Bassem al-Salem said the aid-dependent country’s 2010 budget worth 5.4bn dinars ($7.6bn) sought to put a brake on years of free-wheeling government spending and spur growth.
“The budget’s focus is on state expenditure that has become very large and we need to tackle this before the problem accentuates. This will avert the dangers facing the economy in the medium term if state spending is not reined in,” Salem told Reuters in an interview.
The 2010 budget targeted lowering the budget deficit to 685mn dinars ($966mn) or 3.9% of GDP from a forecast 1.176bn dinars ($1.6bn) or 7.3% of gross domestic product (GDP) this year.

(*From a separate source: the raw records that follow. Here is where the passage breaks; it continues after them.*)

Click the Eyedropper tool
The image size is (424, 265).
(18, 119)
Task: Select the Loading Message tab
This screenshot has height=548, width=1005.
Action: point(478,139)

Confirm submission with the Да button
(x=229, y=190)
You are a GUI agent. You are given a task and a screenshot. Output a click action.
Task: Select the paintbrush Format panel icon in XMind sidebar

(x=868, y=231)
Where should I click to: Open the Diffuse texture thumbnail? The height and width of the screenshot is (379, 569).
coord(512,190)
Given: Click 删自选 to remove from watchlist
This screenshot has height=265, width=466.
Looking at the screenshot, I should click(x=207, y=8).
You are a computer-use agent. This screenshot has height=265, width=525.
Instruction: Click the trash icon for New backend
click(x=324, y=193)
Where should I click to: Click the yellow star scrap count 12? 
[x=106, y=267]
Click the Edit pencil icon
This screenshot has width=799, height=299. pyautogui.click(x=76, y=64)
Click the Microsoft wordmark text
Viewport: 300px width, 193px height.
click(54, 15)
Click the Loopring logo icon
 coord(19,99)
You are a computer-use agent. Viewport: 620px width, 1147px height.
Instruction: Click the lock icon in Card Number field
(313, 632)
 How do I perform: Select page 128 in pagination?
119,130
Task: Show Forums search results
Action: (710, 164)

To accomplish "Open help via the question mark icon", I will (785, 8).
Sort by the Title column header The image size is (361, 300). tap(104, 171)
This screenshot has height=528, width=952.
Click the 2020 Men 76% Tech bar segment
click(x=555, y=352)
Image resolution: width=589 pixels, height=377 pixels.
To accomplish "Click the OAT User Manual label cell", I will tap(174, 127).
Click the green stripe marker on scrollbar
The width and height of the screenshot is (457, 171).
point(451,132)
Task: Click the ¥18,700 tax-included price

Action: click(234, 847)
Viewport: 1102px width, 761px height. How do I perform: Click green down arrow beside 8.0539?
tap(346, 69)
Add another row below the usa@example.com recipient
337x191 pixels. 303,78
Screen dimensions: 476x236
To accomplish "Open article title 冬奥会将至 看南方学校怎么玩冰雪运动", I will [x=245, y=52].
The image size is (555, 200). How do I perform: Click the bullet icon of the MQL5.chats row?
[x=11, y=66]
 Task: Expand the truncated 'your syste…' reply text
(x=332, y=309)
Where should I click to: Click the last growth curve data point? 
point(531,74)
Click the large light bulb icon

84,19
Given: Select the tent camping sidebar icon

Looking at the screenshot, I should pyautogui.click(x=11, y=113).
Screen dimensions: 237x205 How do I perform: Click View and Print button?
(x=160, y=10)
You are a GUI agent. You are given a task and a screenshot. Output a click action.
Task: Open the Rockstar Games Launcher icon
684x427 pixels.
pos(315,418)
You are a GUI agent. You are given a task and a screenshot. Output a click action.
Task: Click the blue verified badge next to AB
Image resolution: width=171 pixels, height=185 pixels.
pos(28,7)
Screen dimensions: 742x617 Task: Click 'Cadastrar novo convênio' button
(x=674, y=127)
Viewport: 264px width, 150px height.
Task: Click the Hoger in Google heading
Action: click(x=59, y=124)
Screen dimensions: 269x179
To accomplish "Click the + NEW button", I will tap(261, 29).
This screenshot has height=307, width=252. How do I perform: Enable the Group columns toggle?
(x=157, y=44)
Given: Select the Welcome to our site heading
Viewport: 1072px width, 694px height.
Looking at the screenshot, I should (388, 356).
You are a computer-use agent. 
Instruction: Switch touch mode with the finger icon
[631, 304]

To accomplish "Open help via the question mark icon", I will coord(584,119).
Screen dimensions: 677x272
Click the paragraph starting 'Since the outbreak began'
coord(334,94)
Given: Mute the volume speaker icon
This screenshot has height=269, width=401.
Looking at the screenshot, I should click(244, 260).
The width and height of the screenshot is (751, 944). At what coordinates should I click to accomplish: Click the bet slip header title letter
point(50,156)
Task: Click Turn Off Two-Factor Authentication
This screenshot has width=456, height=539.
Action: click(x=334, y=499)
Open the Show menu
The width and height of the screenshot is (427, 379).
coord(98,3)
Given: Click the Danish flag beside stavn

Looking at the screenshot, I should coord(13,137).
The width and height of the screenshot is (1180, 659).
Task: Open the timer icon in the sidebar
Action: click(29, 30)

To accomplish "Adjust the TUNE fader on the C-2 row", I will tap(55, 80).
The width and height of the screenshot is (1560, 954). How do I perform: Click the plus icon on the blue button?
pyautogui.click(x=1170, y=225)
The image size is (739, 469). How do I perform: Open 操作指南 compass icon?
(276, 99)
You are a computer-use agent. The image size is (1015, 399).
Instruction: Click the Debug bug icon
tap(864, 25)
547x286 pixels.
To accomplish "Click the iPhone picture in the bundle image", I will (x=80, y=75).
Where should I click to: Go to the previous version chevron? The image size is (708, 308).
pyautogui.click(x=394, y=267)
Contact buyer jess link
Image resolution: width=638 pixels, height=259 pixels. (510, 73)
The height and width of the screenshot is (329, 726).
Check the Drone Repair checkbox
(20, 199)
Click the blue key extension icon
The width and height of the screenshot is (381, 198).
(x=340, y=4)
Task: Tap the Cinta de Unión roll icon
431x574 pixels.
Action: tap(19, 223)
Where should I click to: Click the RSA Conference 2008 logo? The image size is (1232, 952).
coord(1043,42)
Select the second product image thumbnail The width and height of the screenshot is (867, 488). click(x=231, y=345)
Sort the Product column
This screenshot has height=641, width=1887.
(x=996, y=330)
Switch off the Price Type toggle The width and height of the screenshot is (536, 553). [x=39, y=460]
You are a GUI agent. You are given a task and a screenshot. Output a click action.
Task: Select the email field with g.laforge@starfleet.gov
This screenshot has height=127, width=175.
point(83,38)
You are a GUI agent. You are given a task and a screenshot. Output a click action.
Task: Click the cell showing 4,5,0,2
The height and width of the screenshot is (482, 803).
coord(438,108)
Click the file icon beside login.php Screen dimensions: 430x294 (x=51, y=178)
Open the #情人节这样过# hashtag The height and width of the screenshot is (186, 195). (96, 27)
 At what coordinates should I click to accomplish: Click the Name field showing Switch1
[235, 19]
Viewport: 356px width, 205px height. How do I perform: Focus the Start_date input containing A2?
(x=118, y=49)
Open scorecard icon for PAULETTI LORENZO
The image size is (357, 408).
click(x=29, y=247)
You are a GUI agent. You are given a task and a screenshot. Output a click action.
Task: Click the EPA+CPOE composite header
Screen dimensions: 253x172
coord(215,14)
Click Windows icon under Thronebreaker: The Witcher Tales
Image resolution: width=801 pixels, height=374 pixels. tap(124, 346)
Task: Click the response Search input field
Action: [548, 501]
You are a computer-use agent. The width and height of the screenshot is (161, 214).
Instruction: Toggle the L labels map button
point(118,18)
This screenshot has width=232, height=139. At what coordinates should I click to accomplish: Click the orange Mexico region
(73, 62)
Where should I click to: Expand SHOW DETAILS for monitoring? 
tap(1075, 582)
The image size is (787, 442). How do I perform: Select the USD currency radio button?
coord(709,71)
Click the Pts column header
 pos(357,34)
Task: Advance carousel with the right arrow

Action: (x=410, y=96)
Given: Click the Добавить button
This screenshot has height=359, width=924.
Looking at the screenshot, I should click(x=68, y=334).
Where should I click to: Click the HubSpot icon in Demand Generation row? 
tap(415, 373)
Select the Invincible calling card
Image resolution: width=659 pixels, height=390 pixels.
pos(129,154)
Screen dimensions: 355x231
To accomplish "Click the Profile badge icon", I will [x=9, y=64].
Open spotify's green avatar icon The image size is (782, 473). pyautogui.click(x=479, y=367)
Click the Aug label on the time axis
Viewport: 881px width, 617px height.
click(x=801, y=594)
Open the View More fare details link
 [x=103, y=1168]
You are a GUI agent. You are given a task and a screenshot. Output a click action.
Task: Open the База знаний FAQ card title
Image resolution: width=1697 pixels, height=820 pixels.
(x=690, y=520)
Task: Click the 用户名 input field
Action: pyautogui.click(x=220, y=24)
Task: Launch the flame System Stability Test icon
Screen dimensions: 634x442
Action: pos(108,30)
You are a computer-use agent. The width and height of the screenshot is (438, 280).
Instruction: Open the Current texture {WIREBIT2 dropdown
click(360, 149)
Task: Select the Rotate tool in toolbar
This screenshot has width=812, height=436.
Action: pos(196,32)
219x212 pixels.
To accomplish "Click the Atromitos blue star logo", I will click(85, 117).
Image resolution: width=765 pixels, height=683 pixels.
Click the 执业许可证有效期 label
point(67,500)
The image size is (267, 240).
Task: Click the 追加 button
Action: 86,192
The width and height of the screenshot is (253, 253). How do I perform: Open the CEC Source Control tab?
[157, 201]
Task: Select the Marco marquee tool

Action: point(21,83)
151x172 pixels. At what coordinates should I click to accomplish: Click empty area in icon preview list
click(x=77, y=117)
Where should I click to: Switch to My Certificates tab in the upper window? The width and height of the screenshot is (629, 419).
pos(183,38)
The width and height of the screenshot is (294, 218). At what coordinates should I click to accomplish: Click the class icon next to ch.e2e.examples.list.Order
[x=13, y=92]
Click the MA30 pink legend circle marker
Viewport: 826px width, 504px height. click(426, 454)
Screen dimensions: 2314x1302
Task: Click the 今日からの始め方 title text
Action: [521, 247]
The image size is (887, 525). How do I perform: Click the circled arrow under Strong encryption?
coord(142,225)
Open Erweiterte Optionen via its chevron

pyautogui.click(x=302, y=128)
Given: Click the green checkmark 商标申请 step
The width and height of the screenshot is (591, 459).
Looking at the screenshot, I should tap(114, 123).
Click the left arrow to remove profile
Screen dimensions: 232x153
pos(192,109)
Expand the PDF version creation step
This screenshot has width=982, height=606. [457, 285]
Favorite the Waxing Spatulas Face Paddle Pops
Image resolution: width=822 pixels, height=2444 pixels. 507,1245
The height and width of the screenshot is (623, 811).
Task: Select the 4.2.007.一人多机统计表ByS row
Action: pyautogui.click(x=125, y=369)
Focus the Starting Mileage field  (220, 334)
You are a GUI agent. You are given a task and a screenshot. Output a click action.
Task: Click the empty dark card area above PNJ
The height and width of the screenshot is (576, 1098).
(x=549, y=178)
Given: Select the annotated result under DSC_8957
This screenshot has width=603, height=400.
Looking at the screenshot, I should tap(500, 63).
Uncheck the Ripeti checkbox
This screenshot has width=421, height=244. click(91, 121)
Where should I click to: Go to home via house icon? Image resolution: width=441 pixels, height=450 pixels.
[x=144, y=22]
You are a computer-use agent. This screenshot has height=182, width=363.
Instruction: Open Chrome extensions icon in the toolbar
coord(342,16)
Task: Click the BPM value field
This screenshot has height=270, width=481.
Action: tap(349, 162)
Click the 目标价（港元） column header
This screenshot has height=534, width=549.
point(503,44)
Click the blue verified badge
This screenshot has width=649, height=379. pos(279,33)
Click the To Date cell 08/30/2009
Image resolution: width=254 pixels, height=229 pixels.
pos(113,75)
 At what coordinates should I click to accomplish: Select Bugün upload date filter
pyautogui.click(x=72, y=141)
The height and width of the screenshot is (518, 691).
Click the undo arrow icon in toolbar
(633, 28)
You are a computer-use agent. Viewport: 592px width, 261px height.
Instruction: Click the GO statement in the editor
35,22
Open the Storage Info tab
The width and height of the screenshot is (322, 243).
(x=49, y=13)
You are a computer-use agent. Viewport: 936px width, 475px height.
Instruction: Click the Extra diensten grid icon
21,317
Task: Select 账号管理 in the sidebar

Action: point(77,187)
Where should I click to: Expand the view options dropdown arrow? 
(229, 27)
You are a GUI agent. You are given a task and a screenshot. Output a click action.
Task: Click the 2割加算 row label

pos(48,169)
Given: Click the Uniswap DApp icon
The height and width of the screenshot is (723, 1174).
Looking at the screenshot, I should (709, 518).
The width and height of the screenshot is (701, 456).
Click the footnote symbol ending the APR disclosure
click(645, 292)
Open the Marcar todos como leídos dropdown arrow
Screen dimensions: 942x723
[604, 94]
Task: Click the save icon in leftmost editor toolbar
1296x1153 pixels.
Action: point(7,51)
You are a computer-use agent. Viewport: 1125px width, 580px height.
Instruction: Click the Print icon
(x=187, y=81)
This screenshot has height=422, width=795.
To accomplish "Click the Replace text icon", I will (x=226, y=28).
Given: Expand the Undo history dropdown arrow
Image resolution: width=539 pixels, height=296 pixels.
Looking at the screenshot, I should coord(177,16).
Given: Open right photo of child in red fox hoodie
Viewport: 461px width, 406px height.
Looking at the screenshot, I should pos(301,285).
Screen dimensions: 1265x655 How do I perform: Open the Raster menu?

Jordan’s public finances are under strain as the global economic downturn hurts domestic demand and foreign cash flows, including remittances from expatriates in the Gulf Arab states.
Salem said the new budget sought to reform public finances to ease the country’s high debt burden, dependence on grants, and vulnerability to higher oil prices that threaten to derail the robust economic growth seen in recent years.
“It is not acceptable to continue to plan our financial stability based on aid and grants,” Salem said.
Salem said the economy’s sound fundamentals after implementing free market reforms would allow it to absorb this year’s exceptionally large deficit as it restores fiscal prudence for a sustained recovery in 2011 and 2012.
The last few years saw government expenditure jump by almost 50% to a projected 5.76bn dinars in 2009 against 3.91bn dinars in 2006, Salem said.
The 2009 budget was thrown into disarray as local revenues plummeted with sluggish domestic consumption and foreign aid and grants falling sharply to an estimated 44% to 405mn dinars by year-end against 718mn dinars in 2008.